PDF(Pubmed)
Abstract:
Hypofibrinogenemia and Factor XI deficiency are rare defects of hemostasis, potentially leading to spontaneous bleeding manifestations and increased bleeding risk during surgery, dentistry, and interventions.
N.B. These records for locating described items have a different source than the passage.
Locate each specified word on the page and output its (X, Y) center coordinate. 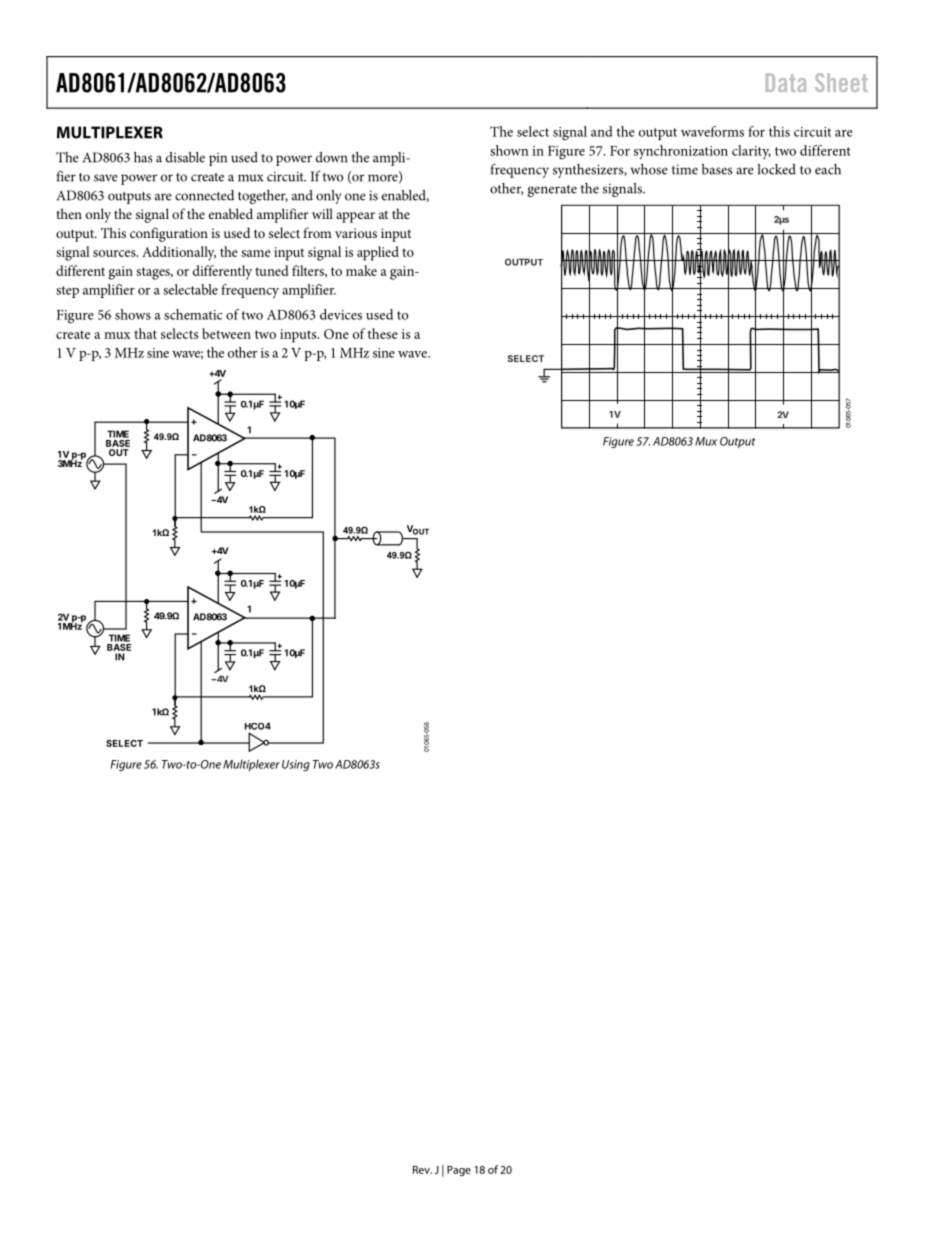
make (361, 270)
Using (296, 765)
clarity (751, 152)
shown (509, 150)
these (382, 333)
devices (341, 314)
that (145, 333)
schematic (193, 314)
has (143, 157)
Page (459, 1170)
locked (776, 169)
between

Due to the different mode of inheritance, the concomitance of both defects is extremely rare and the clinical management of combined hypofibrinogenemia and factor XI deficiency is not standardized. Here, we report a rare case of concomitant genetically determined hypofibrinogenemia and factor XI deficiency as a cause of increased spontaneous bleeding and bleeding complications during dentistry. The diagnostic procedure including screening assays, single clotting factor determinations, genetic analyses, and also use of thrombin generation assays (TGA) are described. Also, we present our considerations regarding the development of an adequate prophylaxis of bleeding with fibrinogen concentrate in this case. The literature regarding the issue is briefly discussed.
摘要:
低纤维蛋白原血症和因子XI缺乏是罕见的止血缺陷,可能导致自发性出血表现和手术期间出血风险增加,牙科,和干预。由于继承方式的不同,这两种缺陷的并发极为罕见,低纤维蛋白原血症和XI因子缺乏症的临床治疗尚不规范。这里,我们报道了一例罕见的病例,其伴随的基因决定的低纤维蛋白原血症和XI因子缺乏是牙科期间自发性出血和出血并发症增加的原因.诊断程序包括筛选试验,单凝血因子测定,遗传分析,还描述了凝血酶生成测定(TGA)的用途。此外,在这种情况下,我们提出了关于使用纤维蛋白原浓缩物充分预防出血的考虑。简要讨论了有关该问题的文献。